El caso de San Antonio de Areco es una dolorosa muestra de ese olvido. Solamente un caso, entre decenas que pueden comprobarse a diario no ya en Buenos Aires sino en todo el país. A pocos kilómetros, en el oeste-noroeste bonaerense, la Asociación Argentina de Consorcios Regionales de Experimentación Agrícola detectó una franja de 20.000 kilómetros cuadrados bajo el agua. Que esa zona coincida con las nacientes del Salado podría no ser una simple coincidencia. No hace falta más que recordar cómo vastos territorios de la provincia del Chaco pasaron sin escalas de la sequía (a pesar de estar rodeada por los ríos más correntosos de la Argentina) a una inundación perfectamente evitable con las necesarias obras de infraestructura. Las obras que si se hubieran llevado a cabo en tiempo y forma en el río Areco habrían evitado el desastre. No se requerían emprendimientos faraónicos, quizás hubiera sido suficiente con una mínima limpieza y desmalezamiento.

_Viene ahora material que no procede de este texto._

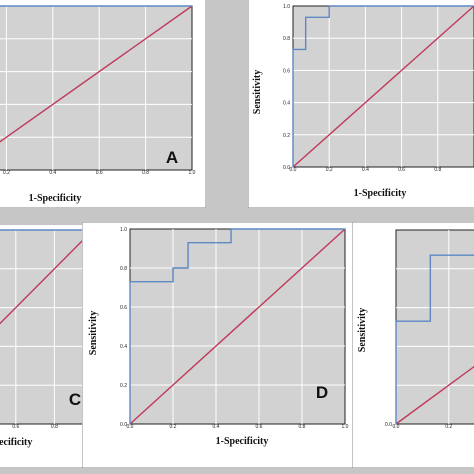  I want to click on panel-b-roc-curve, so click(383, 86).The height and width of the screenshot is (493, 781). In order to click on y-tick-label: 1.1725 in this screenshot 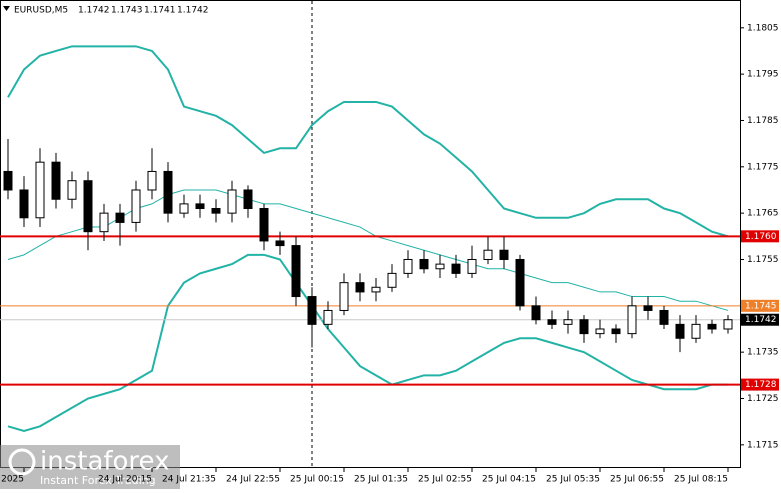, I will do `click(763, 399)`.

Hace tres años, la municipalidad de San Antonio de Areco suscribió un convenio con la Universidad Nacional de La Plata, que presentó el "Plan de ordenamiento territorial" del partido bonaerense. Si bien la cuestión hidráulica no fue el eje principal del trabajo, algunas citas textuales dan cuenta de que el problema de las inundaciones no sólo no es nuevo sino que también era un motivo de preocupación: "Se criticó el desordenado crecimiento del núcleo de San Antonio de Areco por falta de previsión, la ocupación de áreas inundables detrás del río (...) Debe señalarse la existencia de políticas permisivas -generalmente subsidiarias de intereses especulativos inmobiliarios- que en el desarrollo del proceso de urbanización favorecieron la subdivisión del suelo en áreas con alto compromiso en materia hídrica y claros riesgos de inundación (...) En el sector ubicado tras las vías del FC se han observado sectores anegables en correspondencia con cursos de agua subsidiarios del río". El informe de la UNLP propuso "desarrollar una política ambiental que contribuya a una manejo sustentable de los recursos locales (...) implementando un plan hídrico que contemple el tratamiento integral de la temática" y también advirtió que "la ocurrencia de inundaciones en el núcleo urbano requiere estudiar íntegramente la problemática hidráulica, elaborar un plan integral, previendo y ejecutando las obras necesarias".
Lamentablemente, no sorprende que el Estado no preste atención a un informe de una universidad pública. A veces el Estado no se escucha ni a sí mismo. Y el precio de esa sordera puede pagarse con vidas.